While Canada remains “very focused” on avoiding such a decision, Wilkinson allowed Thursday that Ottawa has been giving some thought to what it would do otherwise, though he did not elaborate on what strategies are in play.
“In the remote eventuality that there is an issue that we need to address, of course it’s prudent for us to be thinking about what might be done,” he said. “But our primary focus continues to be on ensuring that this pipeline remains open.”
The Michigan case eventually prompted Canada’s federal government to file a so-called amicus brief — an argument from a “friend of the court” in favour of Calgary-based Enbridge Inc., the defendant in both cases and Line 5’s owner and operator.
Ottawa has also invoked a 1977 pipelines treaty, originally sought by the U.S. government in an effort to avoid interruptions to the cross-border flow of energy, and those talks between the two countries have been ongoing.
Canada won’t be filing an amicus brief in the Wisconsin case on the advice of lawyers who warned it could be “counterproductive” to efforts to resolve the dispute in Michigan, Wilkinson said. And he expressed hope that the treaty talks could encompass the issues in play in both cases.
“It’s certainly possible that it can be part of the same process,” he said.
“Ultimately, what we are looking for is a resolution to all of these issues, so the discussions that will be going on will relate to Line 5 more generally. My hope is that it could be resolved through the same process.”
In their panel discussion, hosted by the D.C.-based Center for Strategic and International Studies, Wilkinson and Granholm agreed that the crisis in Ukraine and pressure on supply chains have helped to bring the two countries closer together on the issue of energy security.

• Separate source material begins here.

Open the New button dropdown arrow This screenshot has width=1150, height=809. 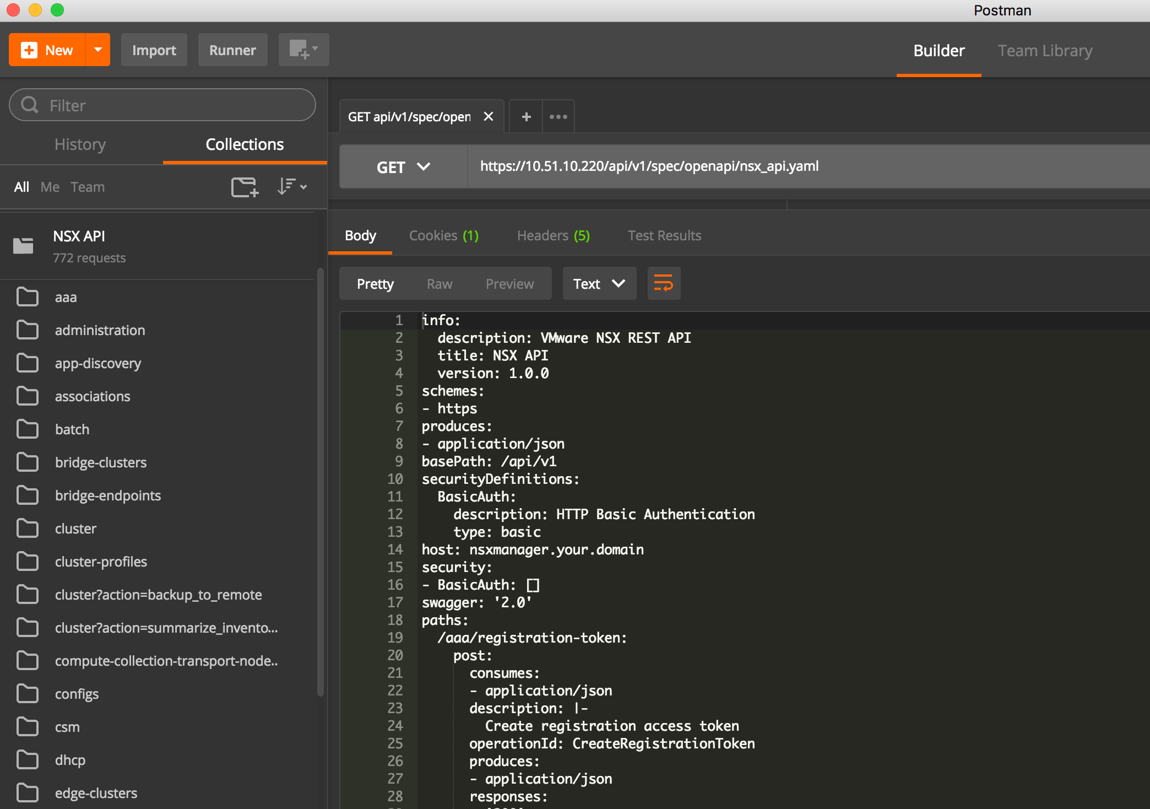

That discussion was more focused on the future than the present, but the Vancouver-born Granholm sounded bullish on the idea of working closely with Canada to develop a green energy future.
“To me, the opportunity is just so powerful to have a North American powerhouse of an alignment on clean energy deployment and technology development,” she said, suggesting former prime minister Lester Pearson’s dream of “peace in the world” could be realized by ending dependence on fossil fuels.
And she acknowledged the potential Canada offers as a partner to the U.S. on the extraction and production of critical minerals and rare earth metals, a linchpin component of the global push toward electric vehicles and away from the internal combustion engine.
“Canada has got some best practices that we should be looking at; we shouldn’t be afraid of extraction, if it’s done in a responsible way,” she said. “There’s lessons, but there’s also real partnerships that we can be doing on areas where we really need help.”
Granholm also indicated that the Biden administration is taking steps to “bust through” regional and state-level opposition to projects designed to allow the U.S. to import clean hydroelectricity generated in Quebec and elsewhere north of the border.
In 2020, voters in Maine pointedly rejected a fully approved proposal to run transmission lines through their state that would have linked a billion-dollar Hydro-Quebec energy generation project with markets in Massachusetts, as well as Vermont and New York.
“If Hydro-Quebec wants to make sure that they are able to deliver hydropower and a state votes against it, and that state is a critical state to be able to make that connection to the northeast, It’s extremely frustrating,” she said.
“We should take local interests into account, but sometimes those local interests are funded by bigger interests that don’t have necessarily the big goal of getting to 100 per cent clean electricity in mind.”